Activity - Count the lines below that contain the word "agent", and reply with that number alone.

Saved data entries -
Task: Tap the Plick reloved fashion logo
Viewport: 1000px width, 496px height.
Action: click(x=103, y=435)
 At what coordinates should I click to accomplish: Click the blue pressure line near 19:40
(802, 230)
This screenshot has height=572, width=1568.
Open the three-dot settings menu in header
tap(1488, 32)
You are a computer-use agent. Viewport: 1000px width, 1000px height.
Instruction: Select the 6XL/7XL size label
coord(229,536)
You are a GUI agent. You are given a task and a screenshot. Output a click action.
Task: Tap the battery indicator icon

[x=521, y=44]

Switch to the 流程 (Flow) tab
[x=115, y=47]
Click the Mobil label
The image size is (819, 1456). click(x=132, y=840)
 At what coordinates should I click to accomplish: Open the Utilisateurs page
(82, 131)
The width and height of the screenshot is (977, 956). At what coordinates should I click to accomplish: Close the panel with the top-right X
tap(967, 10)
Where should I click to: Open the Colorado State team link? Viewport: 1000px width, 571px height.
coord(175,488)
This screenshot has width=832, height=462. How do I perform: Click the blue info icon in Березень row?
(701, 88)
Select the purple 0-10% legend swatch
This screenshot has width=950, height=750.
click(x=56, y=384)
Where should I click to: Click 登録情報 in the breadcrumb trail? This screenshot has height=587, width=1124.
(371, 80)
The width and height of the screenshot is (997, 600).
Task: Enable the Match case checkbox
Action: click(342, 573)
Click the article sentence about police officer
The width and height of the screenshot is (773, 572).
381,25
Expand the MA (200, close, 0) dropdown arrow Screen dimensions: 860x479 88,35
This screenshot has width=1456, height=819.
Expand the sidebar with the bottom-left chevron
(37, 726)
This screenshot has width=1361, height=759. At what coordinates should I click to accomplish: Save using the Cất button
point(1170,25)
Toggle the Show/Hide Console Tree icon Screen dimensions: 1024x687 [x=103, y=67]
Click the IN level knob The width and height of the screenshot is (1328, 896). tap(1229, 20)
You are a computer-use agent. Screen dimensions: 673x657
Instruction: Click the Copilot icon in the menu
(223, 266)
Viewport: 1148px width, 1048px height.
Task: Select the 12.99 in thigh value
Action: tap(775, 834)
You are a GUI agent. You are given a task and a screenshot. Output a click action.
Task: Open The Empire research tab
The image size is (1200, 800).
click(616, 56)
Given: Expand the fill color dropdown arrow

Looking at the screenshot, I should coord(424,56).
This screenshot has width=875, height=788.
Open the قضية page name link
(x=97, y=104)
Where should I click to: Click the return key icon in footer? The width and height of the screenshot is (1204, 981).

Solution to the exercise - 4